“Education is the passport to the future, for tomorrow belongs to those who prepare for it today.”
The day before Caleb turned 3 I met with the school district to discuss Caleb’s eligibility to start pre-k in August (a year earlier than usual) and to prepare his Individual Education Program (IEP). I sat in the meeting with school board executives, special needs educators, occupational therapists and speech therapists to discuss Calebs strengths and challenges and what it would mean for him to start school at the age of 3 years old.
I was proud and beaming as I bragged about his love for ABCs and 123s, since his initial assessment he’d gone from counting to 20 to counting to 50 and up to 100 if he counted by 10s. I told them about his interest in different languages and how Octagon was his favorite shape. I also had to tell them about his challenges and my concerns. Caleb wasn’t eating well still and not using utensils. At the time he was still having aggressive outbursts and I was worried about his interaction with other little ones. (Still traumatized from daycare) I told them that I thought Caleb may do better sitting close to the teacher and would definitely need lots of attention and affection. It’s what he was used to home and at ABA.
By the end of the meeting I was feeling optimistic. Everyone in the room was encouraging and put me at ease. They reminded me that this would NOT be like daycare and that his teachers have trained and worked many years with kiddos like Caleb. There was nothing that I mentioned that would be new to them.
In fact based on his at-home evaluation they’d determined that Caleb no longer needed occupational therapy and that he would only receive additional speech therapy in his classroom. This was great progress! They’d also decided to enter him into the school system as “developmentally delayed” and not AUTISTIC in the system. Did this mean he was no longer autistic? No! It meant that they believe he could handle the majority of normal pre-k tasks and that by kindergarten he could even be integrated into a normal class and not a special needs classroom. All of this was premature yet positive and I was a happy mama!
We’d already seen great improvement in some of his behaviors from ABA, specifically his aggression towards others. This was my main hesitation with school, other children and Calebs lack of socialization skills. He’s always liked the presence of other children just not the children themselves and that had not changed with ABA. At least not at this moment.
In mid July it was time to register him for school, I drove onto the campus of this K-8 elementary school and everything looked large…extra large compared to my tiny baby. Once registered the lady handed me a school supply list, parent/teacher orientation information and his uniform requirements….“I’m sorry you must be mistaken he’s only 3 and will be here 3 days a week.”
“No ma’am we are a uniformed campus even for our little ones.” She smiled a little which told me I probably wasn’t the only one a little surprised by this.

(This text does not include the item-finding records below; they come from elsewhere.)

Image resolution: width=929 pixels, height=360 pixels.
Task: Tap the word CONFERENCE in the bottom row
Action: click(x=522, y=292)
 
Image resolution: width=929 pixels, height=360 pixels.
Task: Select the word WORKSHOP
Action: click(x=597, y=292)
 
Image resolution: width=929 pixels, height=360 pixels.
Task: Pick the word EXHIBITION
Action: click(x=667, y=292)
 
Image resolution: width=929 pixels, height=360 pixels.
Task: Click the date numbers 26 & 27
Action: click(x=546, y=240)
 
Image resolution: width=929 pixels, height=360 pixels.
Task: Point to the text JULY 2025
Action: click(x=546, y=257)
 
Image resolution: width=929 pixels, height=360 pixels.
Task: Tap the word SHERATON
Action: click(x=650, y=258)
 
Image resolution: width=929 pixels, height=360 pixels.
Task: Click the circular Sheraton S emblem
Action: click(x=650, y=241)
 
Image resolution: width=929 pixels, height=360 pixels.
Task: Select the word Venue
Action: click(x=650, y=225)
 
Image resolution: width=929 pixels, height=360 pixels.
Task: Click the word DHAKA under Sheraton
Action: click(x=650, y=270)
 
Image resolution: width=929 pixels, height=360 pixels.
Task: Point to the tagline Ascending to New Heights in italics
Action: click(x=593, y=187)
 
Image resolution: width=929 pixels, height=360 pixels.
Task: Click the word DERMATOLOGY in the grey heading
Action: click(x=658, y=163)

No! No! Hell No! I wasn’t ready for uniforms, school buses (which I declined) and school supply lists! My baby just turned 3! (I was officially losing it!) He could probably teach a kindergarten class but he wasn’t even eating with a spoon or a fork! He wasn’t potty trained and as of right now potty was a fun game to flush loads of toilet paper(more to come on that). She continued on about the drop off and pick up lines around by the cafeteria and I completely blanked out. This was no nursery school, this was elementary school and my baby was headed off in a few short weeks.
I smiled and thanked her but internally I was rolling my eyes. The poor lady was spending her last days of summer in the school office with unprepared parents and I had made her my arch nemesis in my mind…hahaha!

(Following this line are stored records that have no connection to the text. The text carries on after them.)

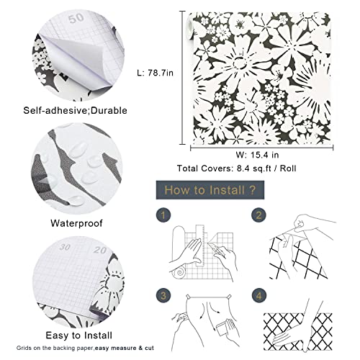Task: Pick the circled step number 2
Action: [x=256, y=215]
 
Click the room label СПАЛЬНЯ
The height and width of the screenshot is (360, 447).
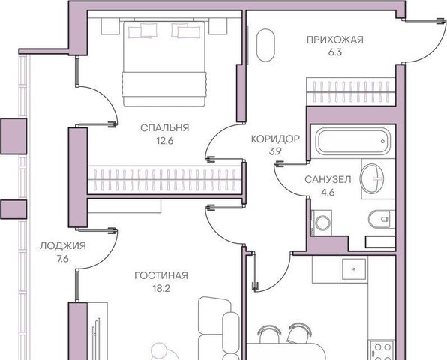[x=165, y=128]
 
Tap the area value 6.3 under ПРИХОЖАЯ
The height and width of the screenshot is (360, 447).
[x=335, y=52]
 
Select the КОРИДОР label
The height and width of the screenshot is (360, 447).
[x=275, y=139]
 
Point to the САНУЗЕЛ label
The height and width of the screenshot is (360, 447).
[x=328, y=179]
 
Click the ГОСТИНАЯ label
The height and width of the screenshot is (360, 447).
[x=161, y=275]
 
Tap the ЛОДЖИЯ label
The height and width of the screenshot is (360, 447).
[x=63, y=246]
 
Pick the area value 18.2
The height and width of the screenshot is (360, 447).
[x=161, y=289]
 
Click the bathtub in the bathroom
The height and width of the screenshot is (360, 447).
[x=354, y=142]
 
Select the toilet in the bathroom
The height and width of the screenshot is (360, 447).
[x=382, y=220]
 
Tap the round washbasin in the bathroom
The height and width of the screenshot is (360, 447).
[x=372, y=178]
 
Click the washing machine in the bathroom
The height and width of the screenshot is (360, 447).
[x=322, y=223]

I took my papers and went home to countdown the days for the first day of school. Was he really ready? He was doing Pre-k prep at ABA. He was experiencing table time and circle time, he played with/around friends. We referred to ABA as school anyway and he loved going. He would ask for his therapists on weekends and days he didn’t go. School should be just another easy transition..right?! Sure! Ok.
I felt silly and overwhelmed but I knew Gemma would calm my nerves and reassure me that this was what’s best…yeah right! My mom was not having it! I think she lost it at the uniform part also and I was so happy she had not come with me to the school to register. For days after she looked at his baby pictures and made comments like “Oh he was just on the changing the table.” and “Does he HAVE to go? Or can we just wait until he’s 4?”
Oddly enough her dramatics did make me feel better and did reassure me that the time was now! We had to rip the bandaid off for both Caleb AND Gemma!
She was right though, he was just a tiny baby laying on the changing table.